Roger vê Cruzeiro fora do grupo de favoritos a títulos nacionais em 2012

Para meia, time precisa evoluir muito para pensar em conquistas nesta temporada

postado em 10/02/2012 15:04

Alexandre Guzanshe/EM/D.A Press
Depois de disputar a Copa Libertadores nos últimos quatro anos, o Cruzeiro volta a participar da Copa do Brasil em 2012. Embora o clube celeste seja tetracampeão do torneio nacional, o meia Roger não vê a Raposa entre os favoritos para a conquista neste ano.

O experiente jogador avalia que a equipe comandada por Vágner Mancini precisa evoluir muito para pensar em títulos nacionais. “Eu concordo que o Cruzeiro não seja favorito a competições nacionais. No Campeonato Mineiro, o Cruzeiro tem como obrigação chegar à final. Nas competições nacionais, temos muito a melhorar”, analisou, em entrevista ao programa Arena Sportv.

“A partir de um molde de equipe competitiva, podemos colocar o Cruzeiro como um clube para brigar por titulo. Hoje, é prematuro falar isso. Mas há tempo até o início da Copa do Brasil. É um tempo suficiente para encontrarmos a maneira de jogar e formarmos uma equipe competitiva”, complementou Roger.

Na estreia do Campeonato Mineiro, o Cruzeiro foi derrotado pelo Guarani, por 1 a 0. Aliado ao resultado negativo em campo está um momento de turbulência no clube. Para Roger, as circunstâncias que envolvem o clube neste momento causam preocupação ao torcedor celeste.

“O torcedor está ressabiado com a situação do Cruzeiro. O torcedor do Cruzeiro sempre foi acostumado a ver grandes times, times técnicos. E agora vê um momento de crise financeira, sem contratações de peso. Isso tudo é muito entendido por todos nós que estamos lá dentro”, observou.
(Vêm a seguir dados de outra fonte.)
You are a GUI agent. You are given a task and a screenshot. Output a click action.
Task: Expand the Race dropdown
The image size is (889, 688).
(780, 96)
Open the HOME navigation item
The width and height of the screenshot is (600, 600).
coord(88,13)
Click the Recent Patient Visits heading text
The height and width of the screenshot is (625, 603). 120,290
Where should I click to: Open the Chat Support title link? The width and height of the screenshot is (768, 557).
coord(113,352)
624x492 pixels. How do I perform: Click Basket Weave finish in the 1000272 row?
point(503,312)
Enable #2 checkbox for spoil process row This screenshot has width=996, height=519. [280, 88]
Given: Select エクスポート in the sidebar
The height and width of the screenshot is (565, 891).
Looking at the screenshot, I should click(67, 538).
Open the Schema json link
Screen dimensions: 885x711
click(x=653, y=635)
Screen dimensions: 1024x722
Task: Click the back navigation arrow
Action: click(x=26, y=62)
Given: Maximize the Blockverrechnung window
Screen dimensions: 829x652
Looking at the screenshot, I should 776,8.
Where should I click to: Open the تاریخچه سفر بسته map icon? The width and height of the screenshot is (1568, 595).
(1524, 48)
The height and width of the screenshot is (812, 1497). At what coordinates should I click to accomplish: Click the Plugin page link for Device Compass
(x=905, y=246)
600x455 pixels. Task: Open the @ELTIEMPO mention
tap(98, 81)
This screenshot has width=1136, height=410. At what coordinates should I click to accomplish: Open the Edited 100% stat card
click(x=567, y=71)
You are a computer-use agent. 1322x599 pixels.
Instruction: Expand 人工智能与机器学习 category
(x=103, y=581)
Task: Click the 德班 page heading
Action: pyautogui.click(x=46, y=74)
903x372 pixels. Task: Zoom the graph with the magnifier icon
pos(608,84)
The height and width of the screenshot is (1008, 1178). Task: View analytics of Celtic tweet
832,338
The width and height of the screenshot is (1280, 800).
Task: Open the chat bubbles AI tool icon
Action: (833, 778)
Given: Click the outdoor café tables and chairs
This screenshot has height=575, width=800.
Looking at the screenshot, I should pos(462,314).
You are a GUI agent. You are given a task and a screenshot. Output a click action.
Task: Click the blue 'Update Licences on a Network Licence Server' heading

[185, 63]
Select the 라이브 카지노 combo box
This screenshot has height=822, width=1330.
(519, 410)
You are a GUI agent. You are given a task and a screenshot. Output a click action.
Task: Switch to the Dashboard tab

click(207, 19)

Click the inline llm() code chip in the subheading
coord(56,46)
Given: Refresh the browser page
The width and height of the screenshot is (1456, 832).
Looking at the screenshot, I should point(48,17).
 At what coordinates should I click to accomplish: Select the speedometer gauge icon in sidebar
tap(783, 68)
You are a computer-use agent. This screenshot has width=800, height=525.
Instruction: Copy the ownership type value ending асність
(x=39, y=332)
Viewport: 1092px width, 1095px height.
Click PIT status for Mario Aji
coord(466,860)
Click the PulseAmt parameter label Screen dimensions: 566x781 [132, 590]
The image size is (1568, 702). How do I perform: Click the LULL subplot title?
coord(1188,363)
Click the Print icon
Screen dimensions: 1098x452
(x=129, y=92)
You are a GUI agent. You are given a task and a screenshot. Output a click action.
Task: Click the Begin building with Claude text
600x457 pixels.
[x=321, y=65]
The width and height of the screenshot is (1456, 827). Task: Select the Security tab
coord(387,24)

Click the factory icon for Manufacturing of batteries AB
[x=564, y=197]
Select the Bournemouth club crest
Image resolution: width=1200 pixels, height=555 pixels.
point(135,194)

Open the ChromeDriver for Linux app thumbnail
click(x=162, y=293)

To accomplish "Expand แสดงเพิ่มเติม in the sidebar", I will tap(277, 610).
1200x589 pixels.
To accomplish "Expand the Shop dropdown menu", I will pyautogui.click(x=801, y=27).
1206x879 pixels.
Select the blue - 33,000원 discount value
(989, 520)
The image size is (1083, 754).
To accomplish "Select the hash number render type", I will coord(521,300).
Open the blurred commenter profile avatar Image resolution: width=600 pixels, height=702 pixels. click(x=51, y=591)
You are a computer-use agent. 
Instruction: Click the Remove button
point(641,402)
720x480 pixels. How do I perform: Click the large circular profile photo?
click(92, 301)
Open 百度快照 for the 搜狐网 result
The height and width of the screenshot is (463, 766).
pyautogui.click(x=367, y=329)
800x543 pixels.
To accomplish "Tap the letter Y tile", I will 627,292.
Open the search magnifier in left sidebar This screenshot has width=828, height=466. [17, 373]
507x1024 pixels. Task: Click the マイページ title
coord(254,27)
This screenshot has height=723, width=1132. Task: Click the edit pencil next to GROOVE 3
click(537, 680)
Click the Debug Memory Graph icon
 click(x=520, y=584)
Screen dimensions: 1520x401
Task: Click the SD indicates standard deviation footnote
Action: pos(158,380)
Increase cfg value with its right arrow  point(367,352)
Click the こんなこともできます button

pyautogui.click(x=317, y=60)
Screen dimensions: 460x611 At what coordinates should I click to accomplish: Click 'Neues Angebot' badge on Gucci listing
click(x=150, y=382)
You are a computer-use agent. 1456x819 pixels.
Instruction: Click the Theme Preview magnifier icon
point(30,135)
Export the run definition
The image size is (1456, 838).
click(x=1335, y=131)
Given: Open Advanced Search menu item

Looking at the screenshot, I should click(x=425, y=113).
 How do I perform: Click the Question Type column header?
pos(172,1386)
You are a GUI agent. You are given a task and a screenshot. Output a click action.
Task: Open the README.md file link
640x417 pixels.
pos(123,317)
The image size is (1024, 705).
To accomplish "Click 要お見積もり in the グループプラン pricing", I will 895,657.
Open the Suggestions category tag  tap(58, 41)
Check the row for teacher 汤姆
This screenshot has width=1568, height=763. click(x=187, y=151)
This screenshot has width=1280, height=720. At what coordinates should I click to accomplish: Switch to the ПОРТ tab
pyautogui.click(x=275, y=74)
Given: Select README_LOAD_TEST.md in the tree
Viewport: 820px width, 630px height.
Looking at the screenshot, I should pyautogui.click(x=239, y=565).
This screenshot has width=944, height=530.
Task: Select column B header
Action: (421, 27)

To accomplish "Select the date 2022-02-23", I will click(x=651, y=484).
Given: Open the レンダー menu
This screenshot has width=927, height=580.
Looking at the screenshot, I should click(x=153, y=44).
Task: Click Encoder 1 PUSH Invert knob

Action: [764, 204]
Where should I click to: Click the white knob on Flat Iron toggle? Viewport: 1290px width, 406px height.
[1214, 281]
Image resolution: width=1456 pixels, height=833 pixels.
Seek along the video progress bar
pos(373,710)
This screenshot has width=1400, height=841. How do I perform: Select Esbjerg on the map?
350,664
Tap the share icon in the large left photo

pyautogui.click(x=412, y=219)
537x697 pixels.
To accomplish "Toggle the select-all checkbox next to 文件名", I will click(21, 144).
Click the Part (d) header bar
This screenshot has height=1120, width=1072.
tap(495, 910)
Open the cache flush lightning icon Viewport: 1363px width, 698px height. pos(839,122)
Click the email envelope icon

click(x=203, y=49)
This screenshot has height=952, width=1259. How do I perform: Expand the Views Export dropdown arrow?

O meia comentou ainda sobre a mudança de gestão no clube, com a posse de Gilvan de Pinho Tavares, depois de 17 anos do Cruzeiro sob a dinastia dos irmãos Perrella. “É lógico que ele (Gilvan) vai passar por dificuldades. Ele ainda não está calejado para ter esse traquejo, principalmente no início. Nós jogadores nos colocamos à disposição do presidente para estar cada vez mais acostumado a esse tipo de situação”, disse.

“Uma coisa é ser advogado, estar no conselho há muito tempo, e pegar uma presidência, que tem exposição muito maior. Não tem nem comparação. Mas nossa diretoria é experiente e vai brindá-lo para que esteja preparado. O traquejo, ficar calejado, ele vai pegando aos poucos, para estar pronto o mais rápido possível”, complementou Roger.